In findings released today, Polaschek concluded that the decision to grant Wilson parole was "a reasonable one".
Offenders whose convictions include a single, relationship-related homicide, but who have little criminal history otherwise, pose some challenges for decision-makers, she noted.
"It is well understood in the international research literature that those who murder a current or former intimate partner with few or no previous convictions for other types of offending are very unlikely to be reconvicted in a similar way, or at all," said Polaschek, a former Fulbright scholar.
New Zealand data going back to 1972 found that the likelihood of a person convicted of a homicide being convicted of a second homicide following parole was in the region of 0.4 per cent. There could be no cases found where both victims were women.
At Wilson's first appearance before it, the Parole Board was attentive in evaluating him, his progress to that point, and what steps might be necessary if his case was to meet that threshold for parole, Polaschek said.

· · ·

** INSTRUCTION 1 **
Condense the paragraph of the parole review passage that begins "New Zealand data going back to 1972" into a short bulleted list that keeps its main facts.
** INSTRUCTION 2 **
Write the next paragraph of the parole review passage, following on from its final sentence.
The listing after the parole review passage is separate material.

** DATASET EXTRACT **
· · ·

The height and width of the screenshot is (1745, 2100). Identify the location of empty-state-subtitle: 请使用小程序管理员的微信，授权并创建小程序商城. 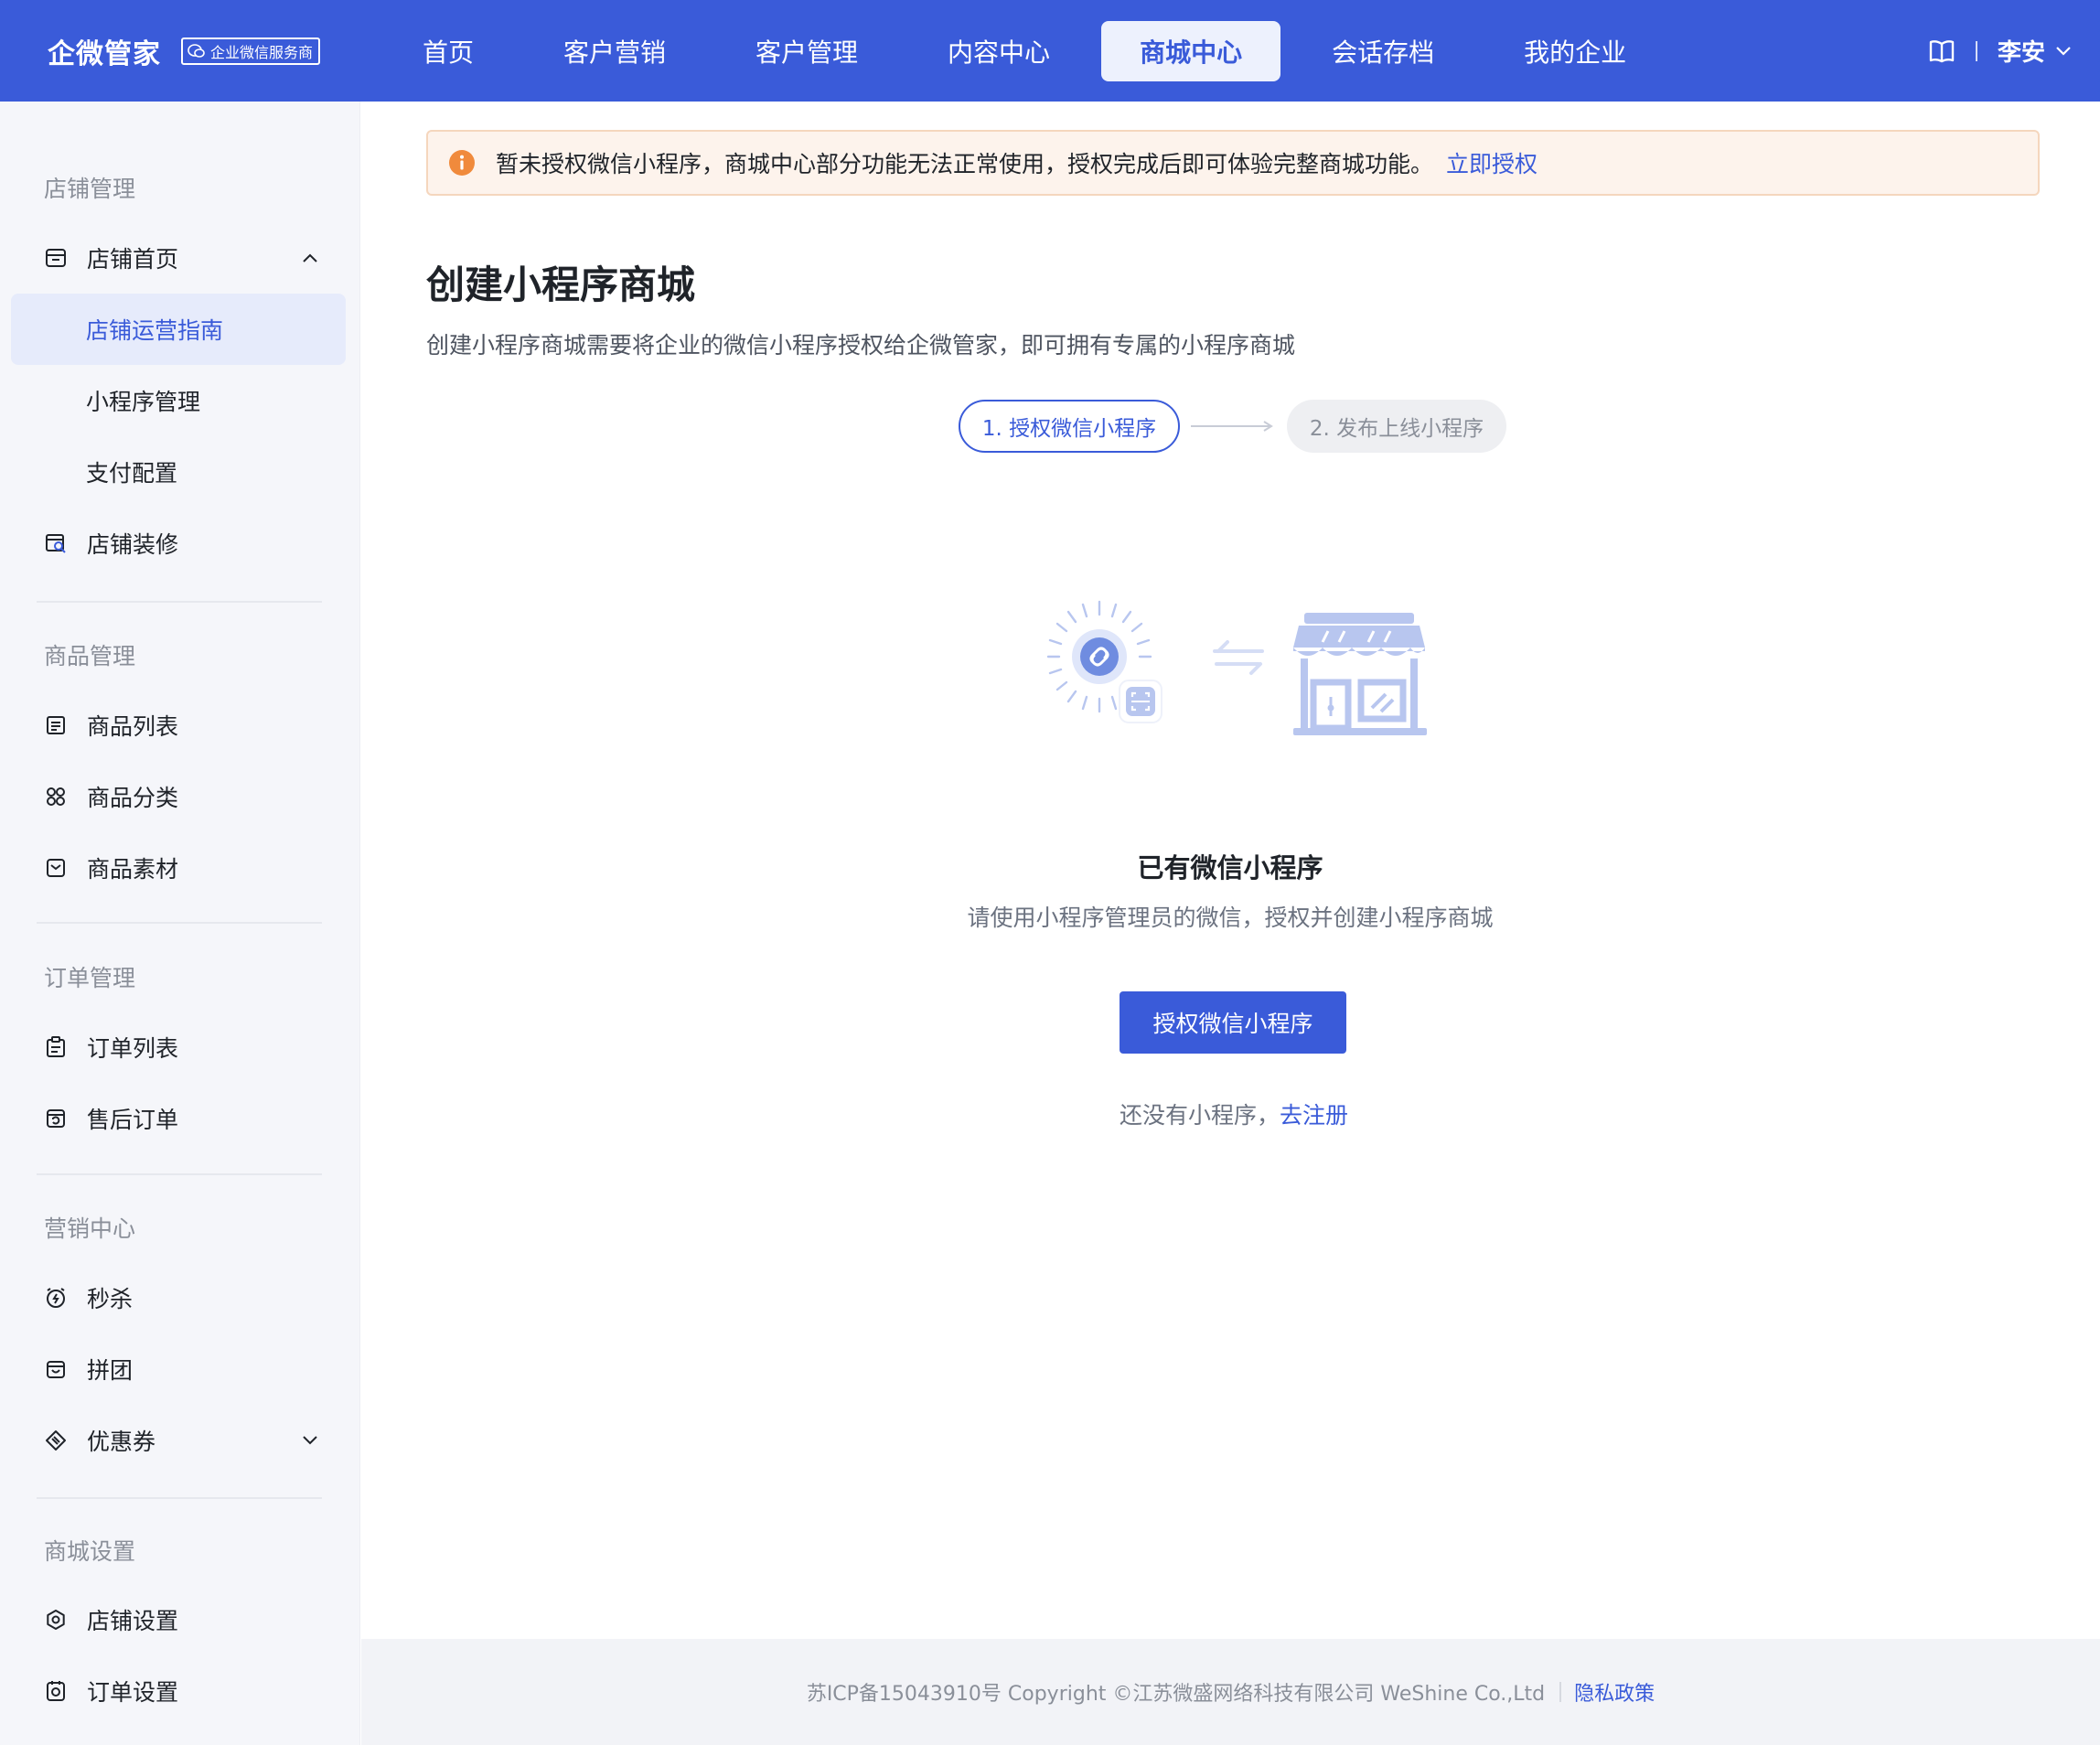
(1230, 918).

· · ·

** ANSWER 1 **
- New Zealand data since 1972: about 0.4 percent of people convicted of homicide were convicted of a second homicide after parole.
- No cases were found in which both victims were women.

** ANSWER 2 **
Polaschek also concluded, "there are no clear lessons for the board to learn from this tragedy".
"Even today, an expert would not forecast further violent offending either toward women or men, based on the information known to the board," she said.
"The only other area that today might receive more explicit attention would be the degree to which his family or whānau were engaged in supporting and monitoring him after release."
Parole Board chairman Sir Ron Young has met with both the Tuxford and Schroder families and pledged to "do all we can to avoid another tragedy like this in future".
Currently, the board's ability to monitor the progress of a life parolee ends one year after release.
Today, Young said that a longer window could act as "a useful ongoing oversight" of an offender.
"The board would be open to an extension of its ability to monitor, if Parliament sees fit.
"There would need to be some flexibility on this, to enable for tailoring to individual cases. Each case is different, and there is no specific number of years for which a person on life parole could or should have their progress in the community monitored by the board.
"In every decision it makes, the board's paramount consideration is public safety, and I am committed to doing everything I can to uphold that."